What you have to do = Search the data for the string "display" and copy each line where it turns up.

━━━━━━━━━━━━━━━━━━━━━━━━━━━━━━

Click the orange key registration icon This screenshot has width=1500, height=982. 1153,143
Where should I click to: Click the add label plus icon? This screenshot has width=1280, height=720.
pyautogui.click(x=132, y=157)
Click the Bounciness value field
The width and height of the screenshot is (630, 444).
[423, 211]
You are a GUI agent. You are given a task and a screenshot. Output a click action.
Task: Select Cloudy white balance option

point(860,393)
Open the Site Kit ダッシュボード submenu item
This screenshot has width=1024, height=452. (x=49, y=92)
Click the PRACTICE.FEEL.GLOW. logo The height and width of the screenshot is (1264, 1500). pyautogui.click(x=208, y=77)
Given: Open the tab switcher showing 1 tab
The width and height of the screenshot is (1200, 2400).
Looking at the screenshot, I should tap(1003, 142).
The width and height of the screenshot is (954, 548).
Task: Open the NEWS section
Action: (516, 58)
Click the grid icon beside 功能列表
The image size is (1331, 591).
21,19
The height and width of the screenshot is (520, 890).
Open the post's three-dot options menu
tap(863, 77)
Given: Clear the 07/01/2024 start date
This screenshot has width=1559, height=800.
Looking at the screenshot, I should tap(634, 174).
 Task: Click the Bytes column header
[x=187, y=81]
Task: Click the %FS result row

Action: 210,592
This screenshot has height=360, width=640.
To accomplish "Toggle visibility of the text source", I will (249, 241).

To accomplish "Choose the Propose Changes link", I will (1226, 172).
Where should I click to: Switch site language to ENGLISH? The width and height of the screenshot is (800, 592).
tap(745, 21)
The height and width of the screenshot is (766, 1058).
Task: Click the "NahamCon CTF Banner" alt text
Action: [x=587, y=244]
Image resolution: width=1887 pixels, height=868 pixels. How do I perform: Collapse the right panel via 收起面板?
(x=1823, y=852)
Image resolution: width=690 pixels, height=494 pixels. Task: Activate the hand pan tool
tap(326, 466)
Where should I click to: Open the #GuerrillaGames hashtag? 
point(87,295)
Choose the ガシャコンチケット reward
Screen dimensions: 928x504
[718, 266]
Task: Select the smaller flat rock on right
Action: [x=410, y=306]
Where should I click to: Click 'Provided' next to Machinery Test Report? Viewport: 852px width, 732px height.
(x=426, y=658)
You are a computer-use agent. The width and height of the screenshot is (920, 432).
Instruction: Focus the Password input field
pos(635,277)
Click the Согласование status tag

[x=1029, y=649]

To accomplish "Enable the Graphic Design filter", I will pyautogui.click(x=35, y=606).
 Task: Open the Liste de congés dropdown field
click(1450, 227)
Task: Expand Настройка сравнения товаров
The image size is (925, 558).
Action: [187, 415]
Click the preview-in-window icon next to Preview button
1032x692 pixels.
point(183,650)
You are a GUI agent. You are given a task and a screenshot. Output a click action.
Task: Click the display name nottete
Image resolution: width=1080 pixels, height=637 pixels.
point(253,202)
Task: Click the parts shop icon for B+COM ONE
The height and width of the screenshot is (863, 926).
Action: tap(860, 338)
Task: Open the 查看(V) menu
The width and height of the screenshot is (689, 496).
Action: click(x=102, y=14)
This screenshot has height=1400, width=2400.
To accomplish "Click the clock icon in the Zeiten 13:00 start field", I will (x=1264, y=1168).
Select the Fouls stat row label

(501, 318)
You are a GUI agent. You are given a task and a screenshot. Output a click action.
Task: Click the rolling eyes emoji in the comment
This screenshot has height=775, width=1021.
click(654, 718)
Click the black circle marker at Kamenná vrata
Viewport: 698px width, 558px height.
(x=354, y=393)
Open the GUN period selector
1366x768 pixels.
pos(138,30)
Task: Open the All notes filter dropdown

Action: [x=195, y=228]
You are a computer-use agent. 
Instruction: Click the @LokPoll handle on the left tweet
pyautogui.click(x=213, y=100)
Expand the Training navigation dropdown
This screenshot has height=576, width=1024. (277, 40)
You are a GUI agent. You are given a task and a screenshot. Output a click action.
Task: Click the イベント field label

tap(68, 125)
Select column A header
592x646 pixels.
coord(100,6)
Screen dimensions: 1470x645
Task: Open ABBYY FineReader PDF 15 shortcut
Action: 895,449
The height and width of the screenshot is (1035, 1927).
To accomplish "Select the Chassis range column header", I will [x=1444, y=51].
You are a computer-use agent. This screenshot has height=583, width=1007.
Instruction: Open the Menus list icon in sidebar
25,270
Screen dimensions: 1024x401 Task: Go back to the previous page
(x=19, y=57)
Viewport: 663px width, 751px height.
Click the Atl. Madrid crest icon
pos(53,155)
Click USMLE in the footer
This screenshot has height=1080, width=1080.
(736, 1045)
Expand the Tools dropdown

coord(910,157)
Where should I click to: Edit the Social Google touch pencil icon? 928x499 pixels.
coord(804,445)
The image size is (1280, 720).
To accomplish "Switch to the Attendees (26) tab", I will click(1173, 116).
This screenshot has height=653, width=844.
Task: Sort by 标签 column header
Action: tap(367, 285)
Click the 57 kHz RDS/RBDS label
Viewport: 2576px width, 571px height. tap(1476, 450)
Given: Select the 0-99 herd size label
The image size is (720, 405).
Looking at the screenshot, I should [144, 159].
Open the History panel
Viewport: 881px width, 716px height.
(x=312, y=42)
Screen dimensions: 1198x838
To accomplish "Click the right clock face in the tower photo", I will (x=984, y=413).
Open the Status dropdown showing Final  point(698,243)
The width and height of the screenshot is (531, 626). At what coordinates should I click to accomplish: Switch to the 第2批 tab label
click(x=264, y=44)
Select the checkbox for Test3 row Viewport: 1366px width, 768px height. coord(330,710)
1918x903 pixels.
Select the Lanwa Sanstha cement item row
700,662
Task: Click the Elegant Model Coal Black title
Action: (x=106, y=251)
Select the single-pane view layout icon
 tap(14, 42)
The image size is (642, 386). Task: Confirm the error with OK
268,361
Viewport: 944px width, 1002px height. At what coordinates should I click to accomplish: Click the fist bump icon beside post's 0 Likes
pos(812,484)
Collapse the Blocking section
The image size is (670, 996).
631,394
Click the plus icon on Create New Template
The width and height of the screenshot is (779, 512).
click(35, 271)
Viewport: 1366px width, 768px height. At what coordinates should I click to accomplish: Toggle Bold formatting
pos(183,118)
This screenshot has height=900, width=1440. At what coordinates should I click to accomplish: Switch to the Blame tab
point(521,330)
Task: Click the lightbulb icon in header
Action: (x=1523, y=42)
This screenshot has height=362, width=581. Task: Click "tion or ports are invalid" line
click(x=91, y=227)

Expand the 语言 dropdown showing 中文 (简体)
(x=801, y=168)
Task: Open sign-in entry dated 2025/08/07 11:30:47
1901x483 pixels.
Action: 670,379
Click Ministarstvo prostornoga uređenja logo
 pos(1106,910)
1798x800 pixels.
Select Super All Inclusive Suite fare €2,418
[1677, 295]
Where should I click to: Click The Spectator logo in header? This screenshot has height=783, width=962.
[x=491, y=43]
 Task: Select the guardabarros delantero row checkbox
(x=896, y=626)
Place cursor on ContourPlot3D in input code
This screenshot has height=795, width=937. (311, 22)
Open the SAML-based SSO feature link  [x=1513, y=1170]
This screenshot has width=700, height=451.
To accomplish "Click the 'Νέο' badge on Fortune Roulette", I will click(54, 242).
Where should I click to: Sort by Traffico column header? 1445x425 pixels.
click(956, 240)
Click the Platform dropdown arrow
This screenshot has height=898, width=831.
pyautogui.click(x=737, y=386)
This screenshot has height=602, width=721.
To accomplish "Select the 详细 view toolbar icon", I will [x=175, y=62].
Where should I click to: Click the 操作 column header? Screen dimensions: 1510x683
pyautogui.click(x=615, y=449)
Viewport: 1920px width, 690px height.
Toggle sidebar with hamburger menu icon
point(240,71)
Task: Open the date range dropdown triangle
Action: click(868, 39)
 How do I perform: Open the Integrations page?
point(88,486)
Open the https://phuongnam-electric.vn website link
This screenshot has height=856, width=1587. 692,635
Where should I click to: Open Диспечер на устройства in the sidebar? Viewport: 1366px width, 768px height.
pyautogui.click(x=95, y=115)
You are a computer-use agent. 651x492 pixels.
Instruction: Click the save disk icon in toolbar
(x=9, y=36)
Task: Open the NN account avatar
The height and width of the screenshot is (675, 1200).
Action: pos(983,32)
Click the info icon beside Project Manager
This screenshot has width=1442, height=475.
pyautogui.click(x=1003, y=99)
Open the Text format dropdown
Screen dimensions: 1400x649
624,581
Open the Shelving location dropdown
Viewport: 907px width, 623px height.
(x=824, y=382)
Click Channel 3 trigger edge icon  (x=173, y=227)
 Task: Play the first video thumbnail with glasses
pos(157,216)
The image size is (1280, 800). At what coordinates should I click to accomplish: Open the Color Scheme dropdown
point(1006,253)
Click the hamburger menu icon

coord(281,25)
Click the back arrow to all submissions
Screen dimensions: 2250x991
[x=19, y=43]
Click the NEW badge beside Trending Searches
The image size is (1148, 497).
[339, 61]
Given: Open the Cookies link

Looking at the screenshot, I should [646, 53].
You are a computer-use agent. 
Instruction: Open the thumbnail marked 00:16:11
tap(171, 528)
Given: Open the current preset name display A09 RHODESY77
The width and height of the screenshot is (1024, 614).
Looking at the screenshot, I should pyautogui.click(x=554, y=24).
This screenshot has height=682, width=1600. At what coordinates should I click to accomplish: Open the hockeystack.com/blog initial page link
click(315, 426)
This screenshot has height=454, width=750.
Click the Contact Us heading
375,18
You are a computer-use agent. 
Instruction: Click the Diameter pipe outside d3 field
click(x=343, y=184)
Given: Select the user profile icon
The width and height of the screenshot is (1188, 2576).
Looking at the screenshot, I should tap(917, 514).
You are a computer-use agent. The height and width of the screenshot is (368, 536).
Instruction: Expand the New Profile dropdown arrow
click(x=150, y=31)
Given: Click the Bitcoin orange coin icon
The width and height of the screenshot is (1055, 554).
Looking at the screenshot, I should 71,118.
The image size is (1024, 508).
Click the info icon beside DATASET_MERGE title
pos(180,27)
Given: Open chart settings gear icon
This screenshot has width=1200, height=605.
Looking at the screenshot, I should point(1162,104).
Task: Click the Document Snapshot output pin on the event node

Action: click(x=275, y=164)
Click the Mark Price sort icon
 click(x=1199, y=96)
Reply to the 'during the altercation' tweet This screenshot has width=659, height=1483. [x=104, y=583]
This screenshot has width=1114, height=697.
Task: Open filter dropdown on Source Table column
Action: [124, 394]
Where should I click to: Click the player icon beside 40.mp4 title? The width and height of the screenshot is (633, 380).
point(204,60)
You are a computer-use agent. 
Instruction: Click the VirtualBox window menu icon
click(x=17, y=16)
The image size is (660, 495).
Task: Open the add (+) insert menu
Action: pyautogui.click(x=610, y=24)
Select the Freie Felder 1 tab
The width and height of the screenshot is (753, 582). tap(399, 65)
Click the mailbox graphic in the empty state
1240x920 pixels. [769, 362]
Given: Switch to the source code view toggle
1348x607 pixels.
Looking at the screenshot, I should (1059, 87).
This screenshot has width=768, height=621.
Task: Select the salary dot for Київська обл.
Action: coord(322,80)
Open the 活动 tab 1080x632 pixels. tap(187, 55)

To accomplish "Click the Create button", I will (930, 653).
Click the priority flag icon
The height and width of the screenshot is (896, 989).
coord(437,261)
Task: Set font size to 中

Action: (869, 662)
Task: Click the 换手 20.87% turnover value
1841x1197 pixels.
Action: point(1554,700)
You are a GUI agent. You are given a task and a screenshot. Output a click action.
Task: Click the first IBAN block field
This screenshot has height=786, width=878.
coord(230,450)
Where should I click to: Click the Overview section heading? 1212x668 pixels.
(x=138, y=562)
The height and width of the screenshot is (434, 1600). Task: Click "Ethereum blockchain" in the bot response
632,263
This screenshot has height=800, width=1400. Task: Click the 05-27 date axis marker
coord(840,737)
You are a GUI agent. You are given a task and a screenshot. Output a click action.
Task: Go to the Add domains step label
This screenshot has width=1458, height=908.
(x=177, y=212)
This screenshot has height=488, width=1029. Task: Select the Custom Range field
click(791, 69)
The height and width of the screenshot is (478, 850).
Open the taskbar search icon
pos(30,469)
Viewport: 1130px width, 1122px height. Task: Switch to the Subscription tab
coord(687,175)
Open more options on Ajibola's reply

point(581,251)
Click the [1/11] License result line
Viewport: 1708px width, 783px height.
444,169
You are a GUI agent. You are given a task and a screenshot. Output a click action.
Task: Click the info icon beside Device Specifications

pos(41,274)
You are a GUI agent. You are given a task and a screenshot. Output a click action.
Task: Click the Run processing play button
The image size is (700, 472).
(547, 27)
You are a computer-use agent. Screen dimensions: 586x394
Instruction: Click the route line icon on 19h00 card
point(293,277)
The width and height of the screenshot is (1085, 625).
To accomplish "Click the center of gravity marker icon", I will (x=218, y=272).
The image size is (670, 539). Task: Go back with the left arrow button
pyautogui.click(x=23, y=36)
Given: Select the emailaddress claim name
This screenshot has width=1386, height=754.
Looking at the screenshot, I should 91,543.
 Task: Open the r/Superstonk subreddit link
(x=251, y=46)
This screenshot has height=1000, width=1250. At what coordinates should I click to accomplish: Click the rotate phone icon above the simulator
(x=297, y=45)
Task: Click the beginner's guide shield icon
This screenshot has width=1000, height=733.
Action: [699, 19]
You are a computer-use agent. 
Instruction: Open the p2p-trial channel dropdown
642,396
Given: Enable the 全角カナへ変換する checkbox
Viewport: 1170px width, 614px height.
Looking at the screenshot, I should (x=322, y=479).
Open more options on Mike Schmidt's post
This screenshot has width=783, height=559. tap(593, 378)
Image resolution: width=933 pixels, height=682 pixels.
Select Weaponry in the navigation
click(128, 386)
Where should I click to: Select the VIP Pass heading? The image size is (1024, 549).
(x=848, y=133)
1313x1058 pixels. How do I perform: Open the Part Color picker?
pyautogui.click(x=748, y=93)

━━━━━━━━━━━━━━━━━━━━━━━━━━━━━━

Answer space =
Task: Click the display name nottete
Given: Open the current preset name display A09 RHODESY77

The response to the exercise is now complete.